Stated problem ::
Copy out, word for word, the part of the listing that begins with the line containing "Given: Click the uSSw POV1 cell in Line 5" and runs through the end of the listing.
_ _ _ _
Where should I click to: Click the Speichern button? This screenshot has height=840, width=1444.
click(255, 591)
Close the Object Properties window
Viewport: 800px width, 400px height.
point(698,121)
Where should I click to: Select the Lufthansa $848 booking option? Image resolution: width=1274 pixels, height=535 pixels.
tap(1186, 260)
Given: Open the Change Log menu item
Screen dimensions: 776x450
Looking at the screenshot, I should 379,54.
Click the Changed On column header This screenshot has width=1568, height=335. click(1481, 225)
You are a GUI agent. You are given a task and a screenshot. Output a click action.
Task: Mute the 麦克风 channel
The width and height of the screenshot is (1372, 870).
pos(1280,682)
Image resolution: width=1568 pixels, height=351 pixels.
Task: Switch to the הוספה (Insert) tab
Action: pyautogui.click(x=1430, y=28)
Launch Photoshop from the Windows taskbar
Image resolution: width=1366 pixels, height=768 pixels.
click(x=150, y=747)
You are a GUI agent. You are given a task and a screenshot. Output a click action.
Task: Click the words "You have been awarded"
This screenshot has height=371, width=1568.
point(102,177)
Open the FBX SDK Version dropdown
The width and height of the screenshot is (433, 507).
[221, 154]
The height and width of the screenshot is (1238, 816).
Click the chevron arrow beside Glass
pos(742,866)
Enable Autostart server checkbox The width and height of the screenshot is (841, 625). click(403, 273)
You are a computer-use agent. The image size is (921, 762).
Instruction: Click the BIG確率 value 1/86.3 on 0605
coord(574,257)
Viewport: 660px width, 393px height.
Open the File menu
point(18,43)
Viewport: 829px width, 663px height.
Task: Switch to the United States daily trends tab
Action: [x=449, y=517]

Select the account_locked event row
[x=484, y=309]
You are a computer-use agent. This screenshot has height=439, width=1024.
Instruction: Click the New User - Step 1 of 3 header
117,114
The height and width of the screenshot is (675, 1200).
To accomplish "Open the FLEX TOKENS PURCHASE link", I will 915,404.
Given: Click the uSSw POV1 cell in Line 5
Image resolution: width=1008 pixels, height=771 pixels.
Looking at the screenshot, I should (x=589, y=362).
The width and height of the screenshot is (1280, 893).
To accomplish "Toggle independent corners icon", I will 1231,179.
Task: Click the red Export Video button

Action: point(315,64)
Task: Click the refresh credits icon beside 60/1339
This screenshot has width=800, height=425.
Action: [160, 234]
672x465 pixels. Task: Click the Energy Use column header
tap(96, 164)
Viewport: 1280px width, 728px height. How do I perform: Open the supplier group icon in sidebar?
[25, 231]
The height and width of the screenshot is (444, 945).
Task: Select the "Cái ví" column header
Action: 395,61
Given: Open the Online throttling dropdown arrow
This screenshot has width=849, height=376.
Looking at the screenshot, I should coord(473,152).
_ _ _ _
The output ::
Given: Click the uSSw POV1 cell in Line 5
Image resolution: width=1008 pixels, height=771 pixels.
Looking at the screenshot, I should (x=589, y=362).
The width and height of the screenshot is (1280, 893).
To accomplish "Toggle independent corners icon", I will 1231,179.
Task: Click the red Export Video button

Action: point(315,64)
Task: Click the refresh credits icon beside 60/1339
This screenshot has width=800, height=425.
Action: [160, 234]
672x465 pixels. Task: Click the Energy Use column header
tap(96, 164)
Viewport: 1280px width, 728px height. How do I perform: Open the supplier group icon in sidebar?
[25, 231]
The height and width of the screenshot is (444, 945).
Task: Select the "Cái ví" column header
Action: 395,61
Given: Open the Online throttling dropdown arrow
This screenshot has width=849, height=376.
Looking at the screenshot, I should coord(473,152).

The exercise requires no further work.